__Requirements__:
• 1. Decide whether each statement agrees with the passage on haunted sites below. Answer yes or no for each, and quote the deciding words from the passage.
(a) Fanny Price, a barmaid at the Skirrid Inn, died of tuberculosis in 1873.
(b) Harry Martindale was fitting a boiler in the attic of the Treasurer's House when the soldiers appeared.
(c) A Roman road was found roughly 18 inches beneath the cellar floor.
• 2. Reproduce everything in the passage on haunted sites below, from "Location: The Skirrid" down to "road (40 minutes)", without any change.

__Document text__:
* * *
Among the haunting spectres, there is the ghost of John Crowther, Father Henry Vaughan and Fanny Price. Not only them, but Judge Jeffries has also been known to recite there on dark evenings. Crowther was the last man to be executed on the property after being found guilty of sheep rustling and has since been unable to find peace. Fanny Price was a barmaid at the Skirrid Inn but died in 1873 after contracting consumption (tuberculosis). Those who have stayed at the inn have heard Fanny rustling her dress in the quiet of the night. Many also catch the scent of her antiquated perfume, often when her presence has been established there.
Location: The Skirrid Mountain Inn, Llanvihangel Crucorney, Abergavenny
How to get there: From Newport travel north
Driving – Take the A4042 road (40 minutes)
Train – From Newport or Queensway then get a bus (an hour and a half – two hours)
Treasurer’s House, Yorkshire
“By the look of you, you’ve seen the Romans!”
The Treasurer’s House, located behind York Minster, was constructed in 1419. There, the Minster’s treasurer lived and controlled the financial affairs in the abbey. Because of his charge for entertaining important guests and visitors, his residence had to reflect high standards and wealth.
This haunted location became famous in the 1970s when a witness by the name of Harry Martindale finally came forward with his story. Harry, who was 18 and worked as an engineer at the time, was installing a central heating boiler in the cellar of the house. After some time of working, he heard a trumpet. Following that, a soldier’s helmet emerged from the wall he was working from, followed by a horse and at least 20 soldiers walking two abreast. Each man carried a short sword, lance and a round shield, and looked tired and filthy. After falling from his ladder in shock, he ran upstairs to the curator and, before he could say a word, the curator said: ‘By the look of you, you’ve seen the Romans!’
Some time after Harry came forward with this information, there were many who tried to disprove him. A common argument revolved around the shields being the wrong shape, but it was discovered that there were Romans who carried round shields. On top of that, it was uncovered that a Roman road lay about 18 inches below the floor of the cellar. This road was used in the Fourth century AD when the Sixth Legion was withdrawn from York. The troops that replaced them carried the distinctive circular shields that Harry saw that day.
Tours: yes (not a haunted tour)
Location: Treasurer’s House, York
How to get there: in York
Driving – within York
Train – within York
Sker House, Porthcawl
Sker house is yet another of Wales’ haunted locations. Built in the 12th century, this site has a long history of sadness. The most famous tale of Sker house is that of a tragic love and even was a book written about it. It is said that because of this sad tale of romance, the ghost of Elizabeth Williams haunts the property.
* * *
__Provided information__:
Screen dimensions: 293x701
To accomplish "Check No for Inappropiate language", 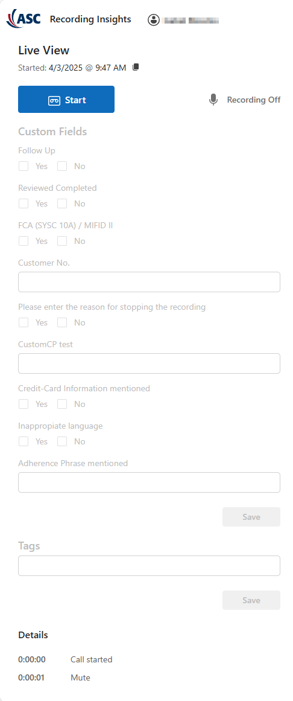I will (x=62, y=442).
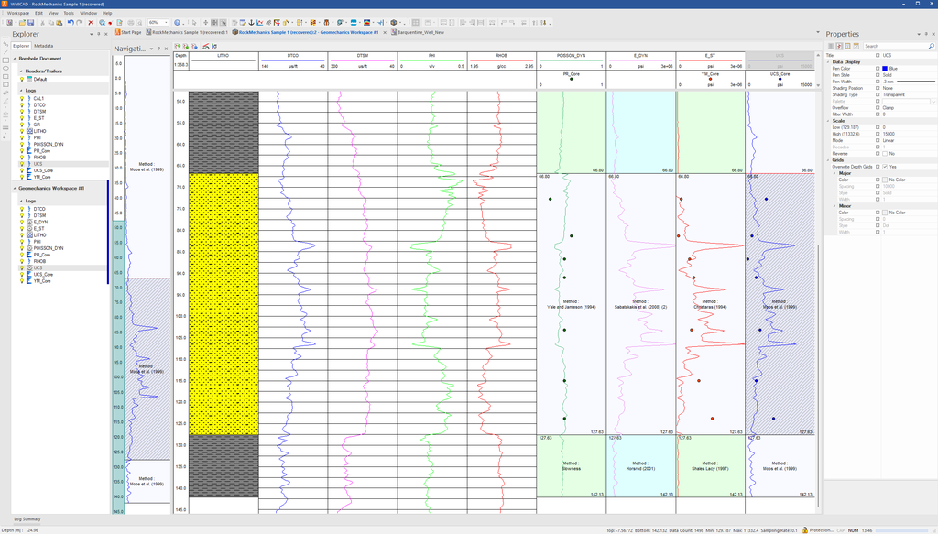Click the search magnifier in Properties panel

(x=932, y=46)
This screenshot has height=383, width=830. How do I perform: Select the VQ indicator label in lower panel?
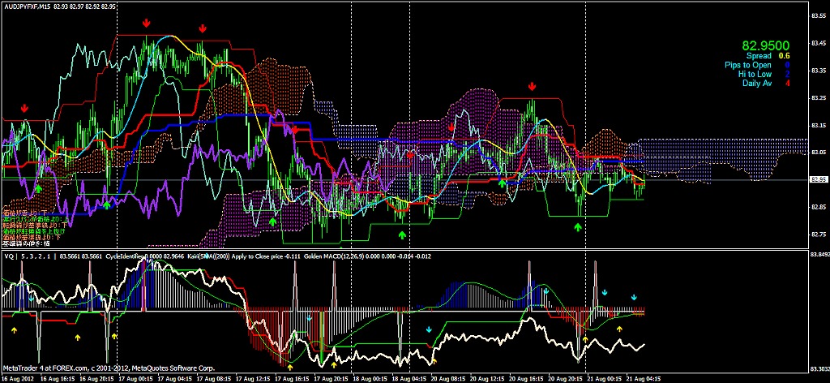pos(11,255)
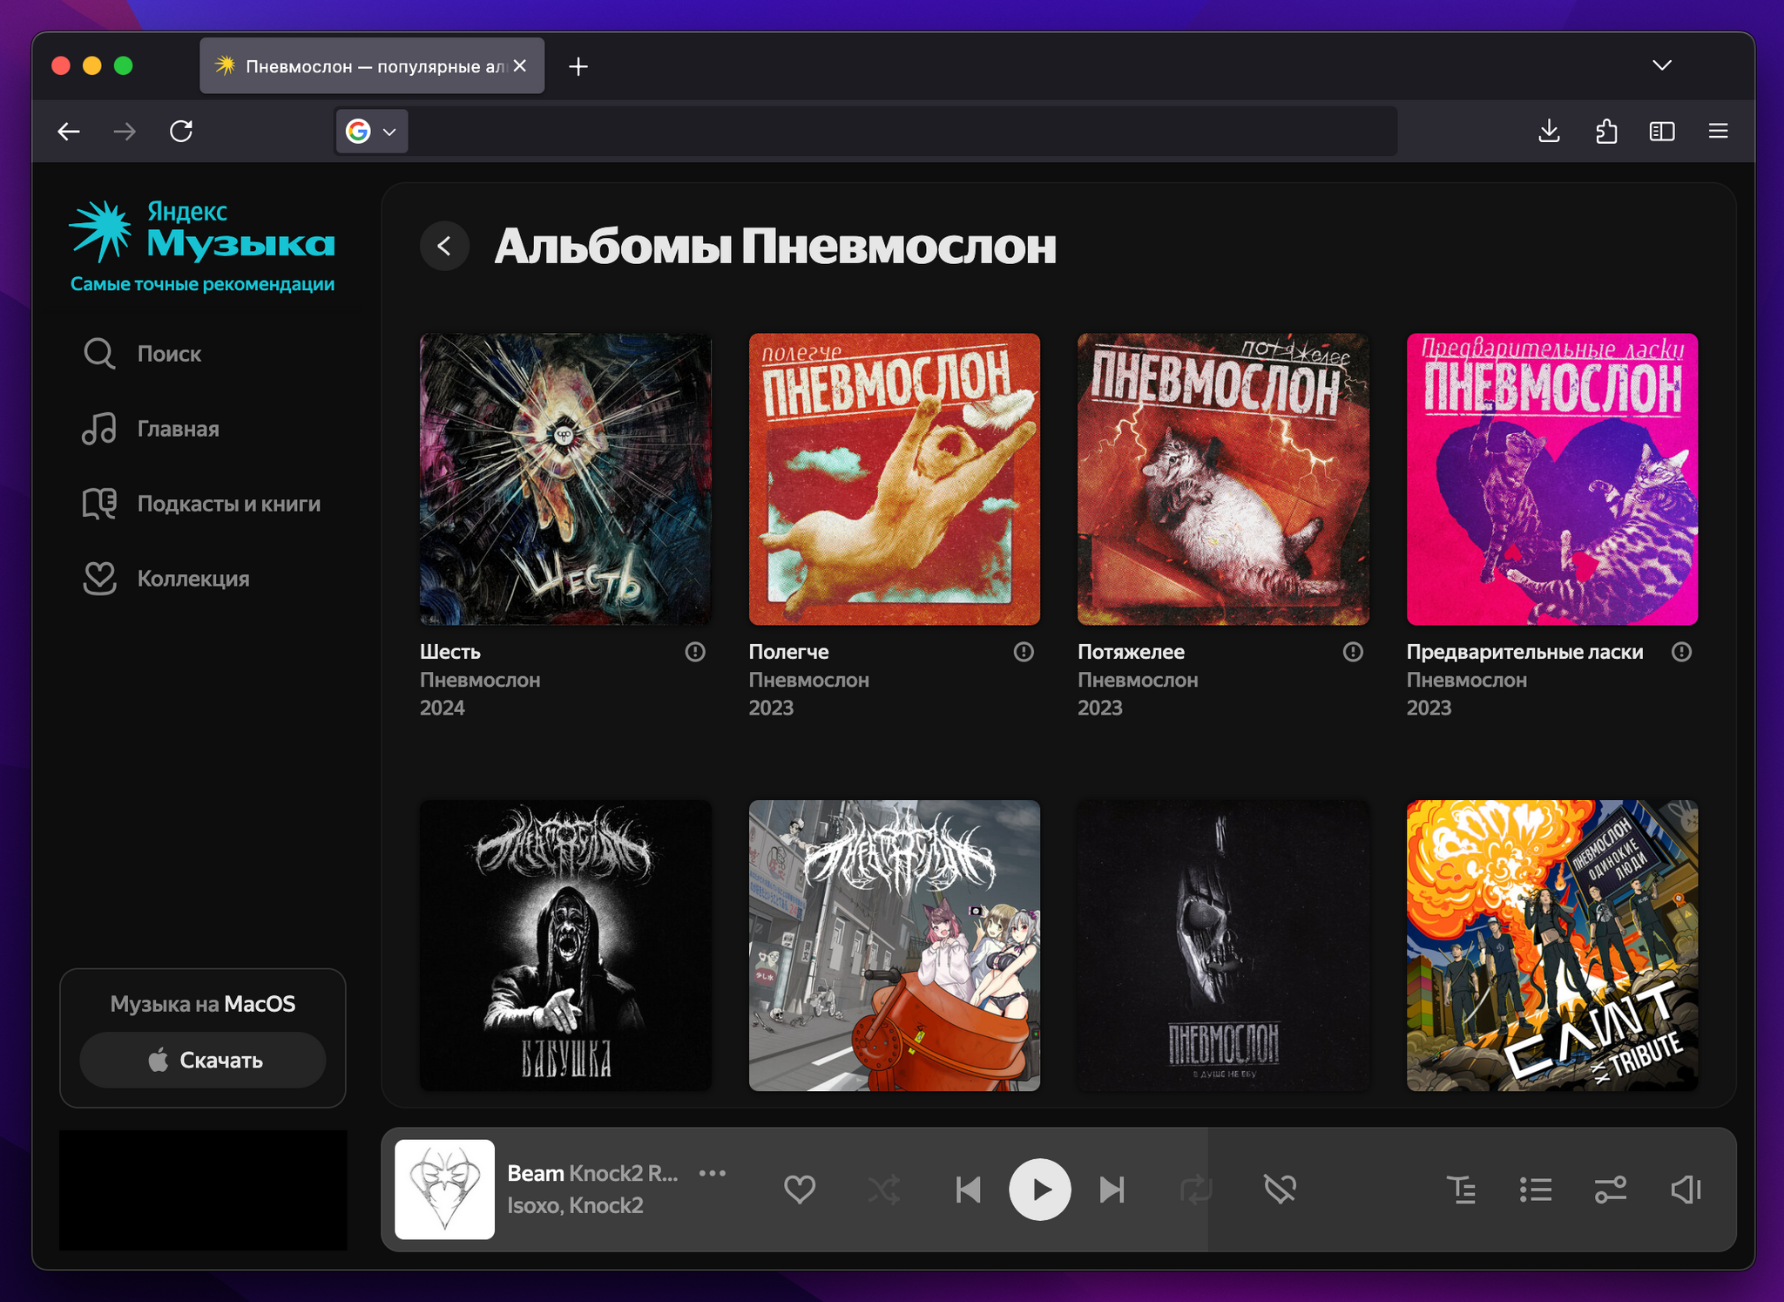Expand the tab list chevron
1784x1302 pixels.
[x=1662, y=66]
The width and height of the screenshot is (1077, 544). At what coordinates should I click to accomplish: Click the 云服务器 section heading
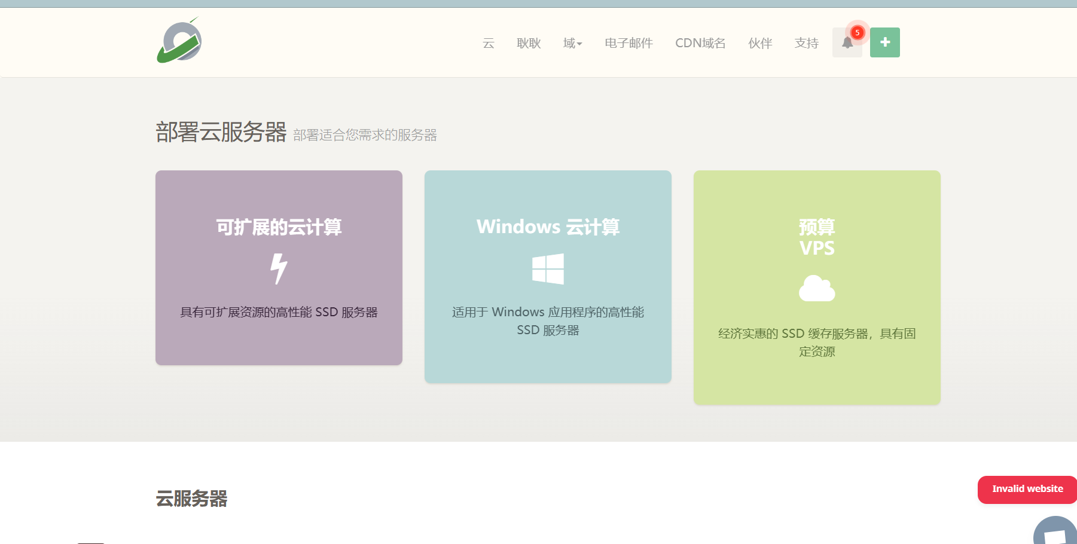(191, 499)
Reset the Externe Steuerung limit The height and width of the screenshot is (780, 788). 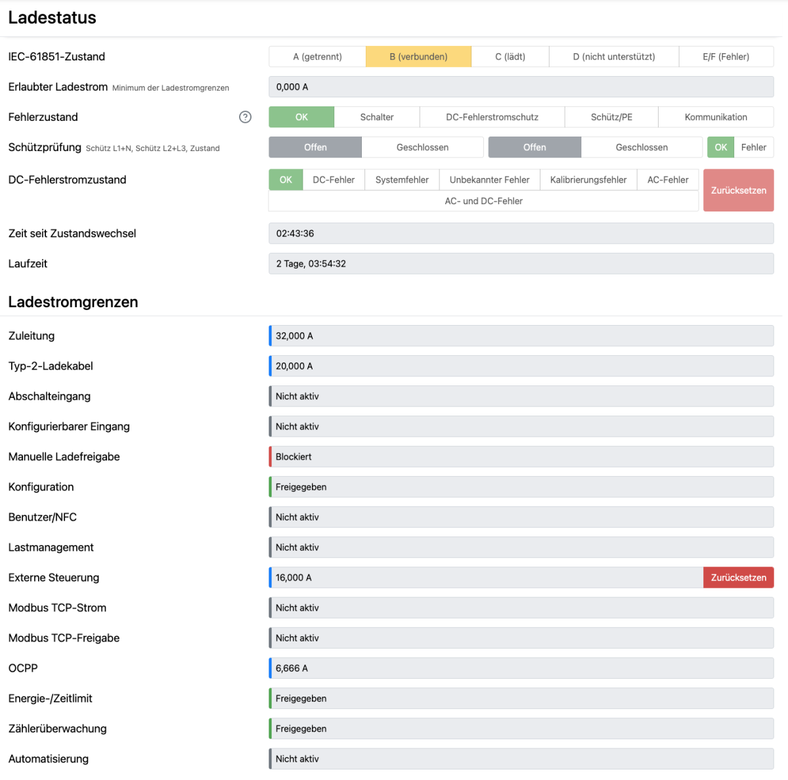click(738, 578)
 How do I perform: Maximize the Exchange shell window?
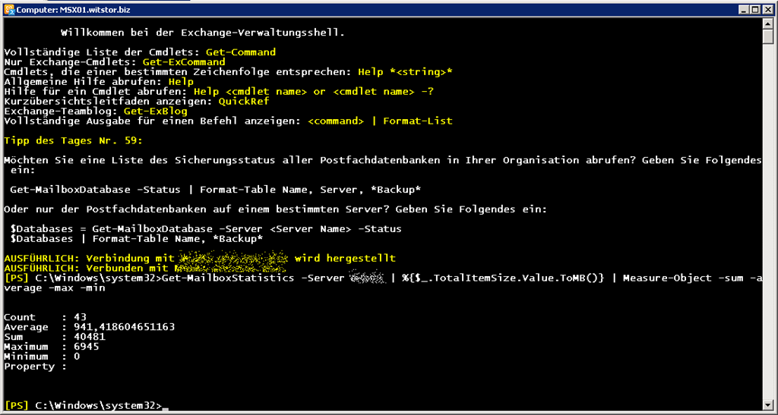click(x=754, y=9)
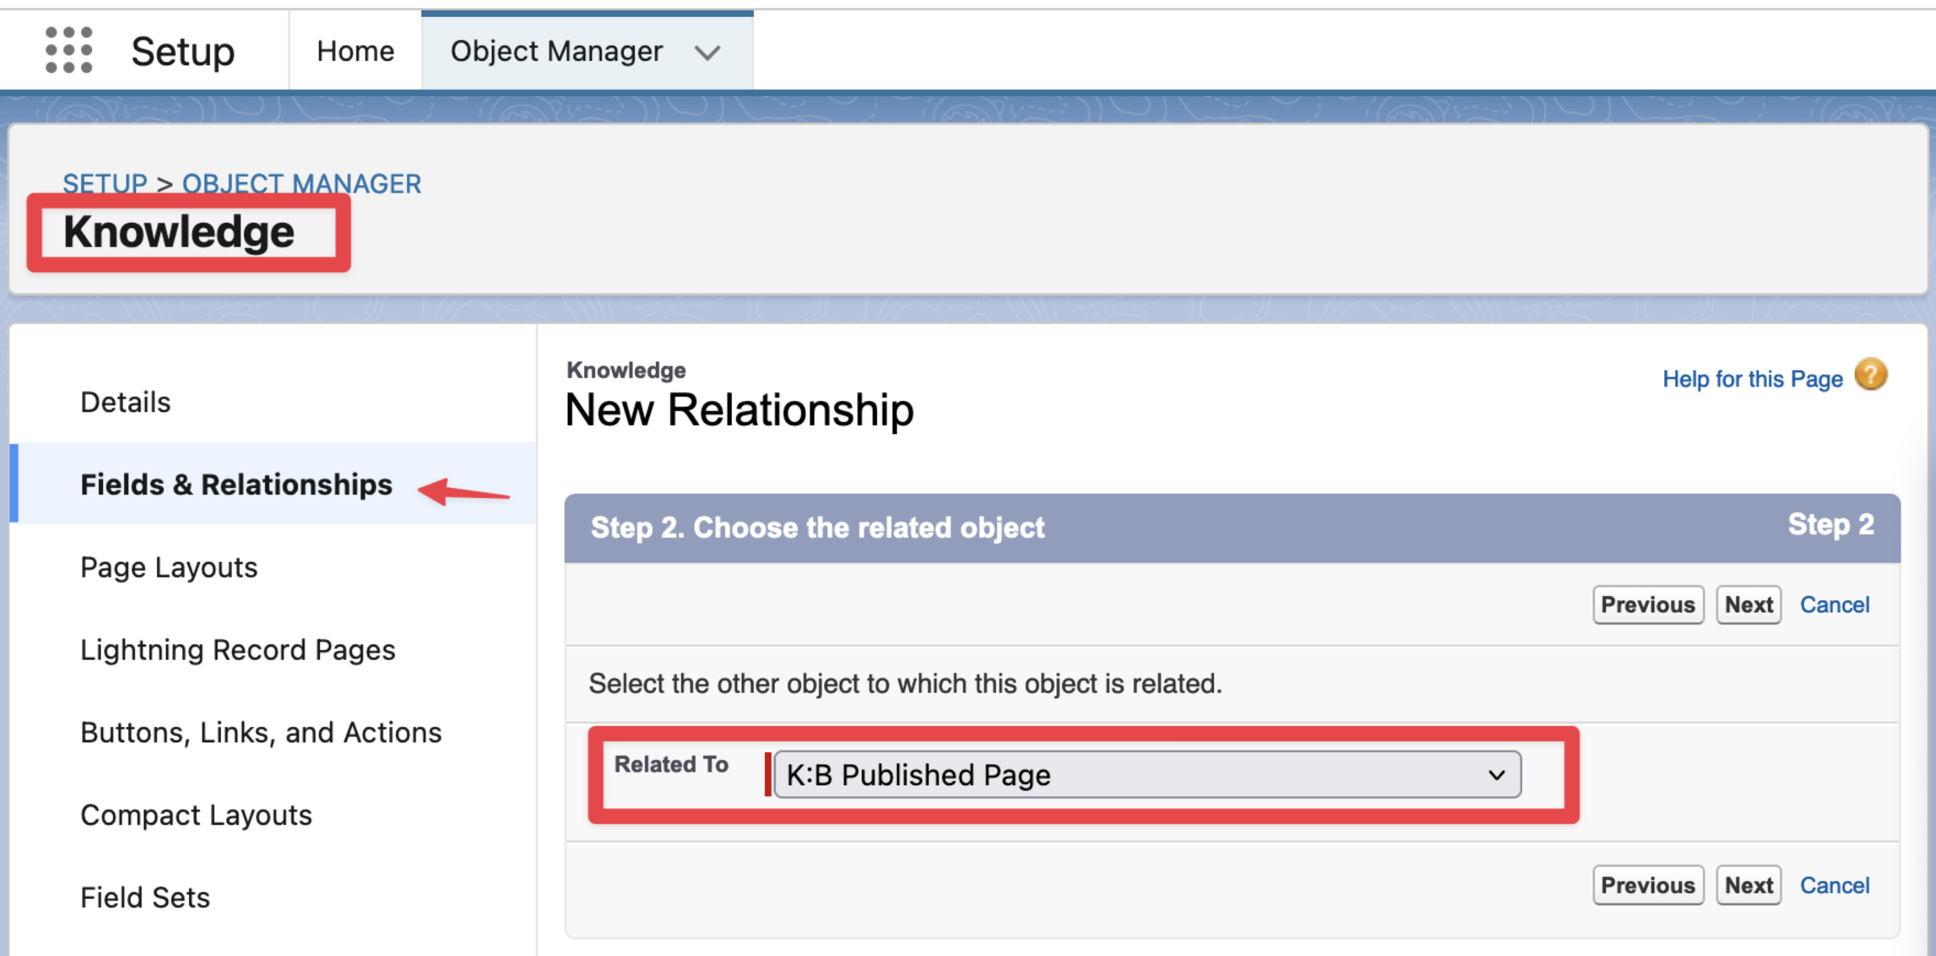
Task: Open the Related To dropdown
Action: coord(1147,774)
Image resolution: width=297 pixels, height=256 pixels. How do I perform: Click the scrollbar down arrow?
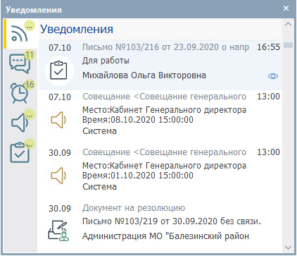pos(288,248)
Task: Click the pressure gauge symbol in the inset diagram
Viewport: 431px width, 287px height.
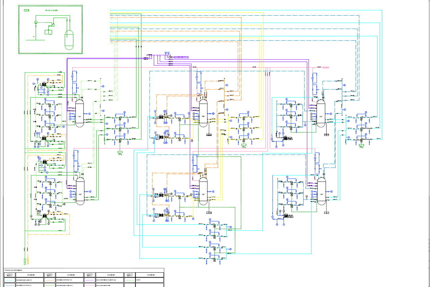Action: 36,22

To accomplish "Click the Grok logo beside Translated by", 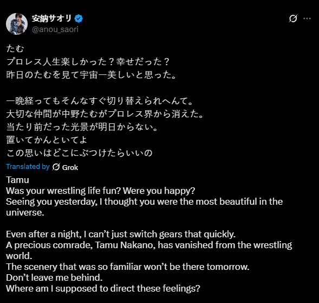I will (x=56, y=167).

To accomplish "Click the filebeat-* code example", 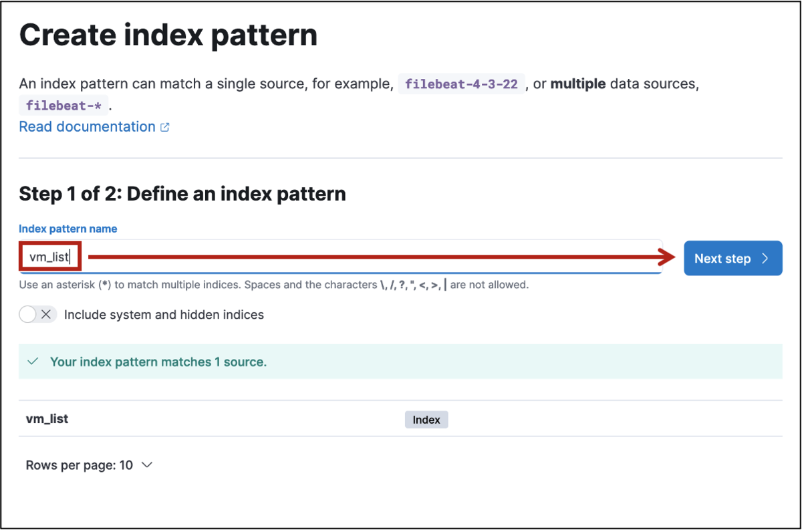I will coord(63,106).
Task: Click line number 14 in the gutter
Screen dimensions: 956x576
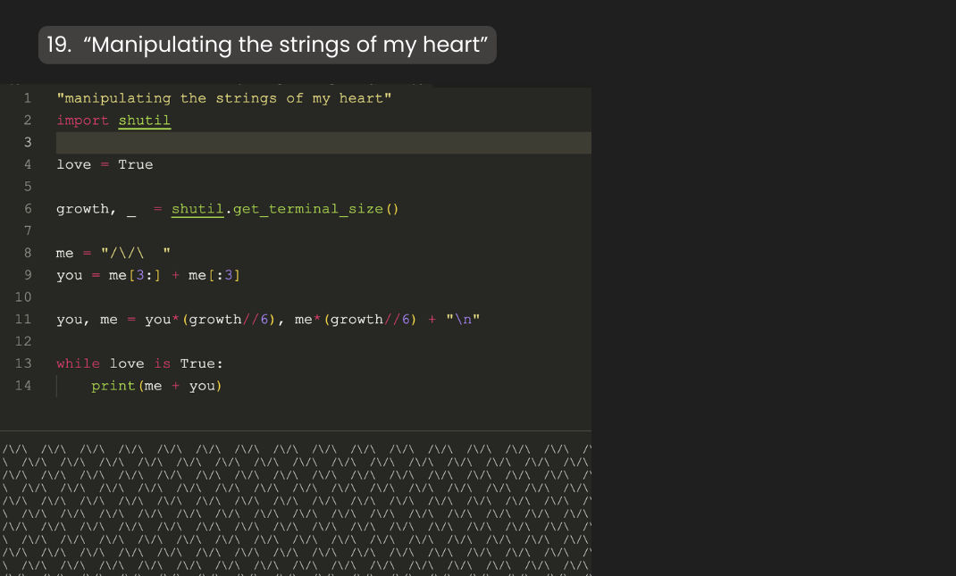Action: (x=23, y=386)

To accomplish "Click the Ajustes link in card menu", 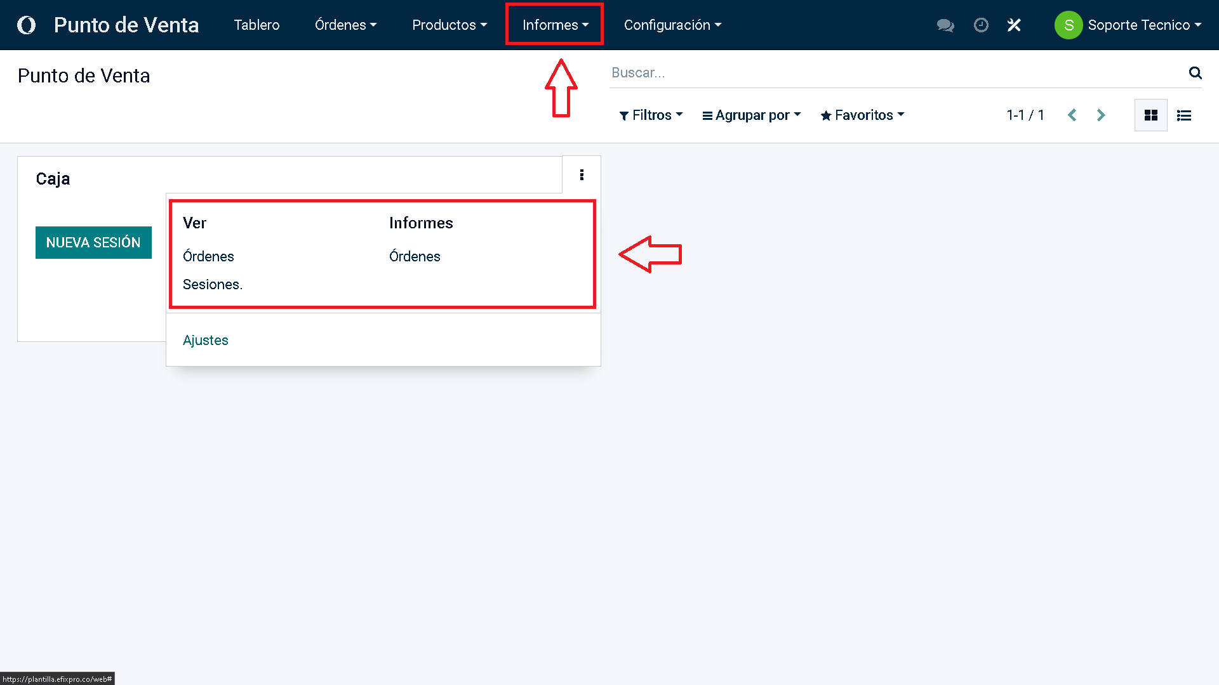I will [x=205, y=341].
* * *
__Final answers__:
• 1.
(a) Yes: "Fanny Price was a barmaid at the Skirrid Inn but died in 1873 after contracting consumption (tuberculosis)."
(b) No: "was installing a central heating boiler in the cellar of the house."
(c) Yes: "it was uncovered that a Roman road lay about 18 inches below the floor of the cellar."

• 2.
Location: The Skirrid Mountain Inn, Llanvihangel Crucorney, Abergavenny
How to get there: From Newport travel north
Driving – Take the A4042 road (40 minutes)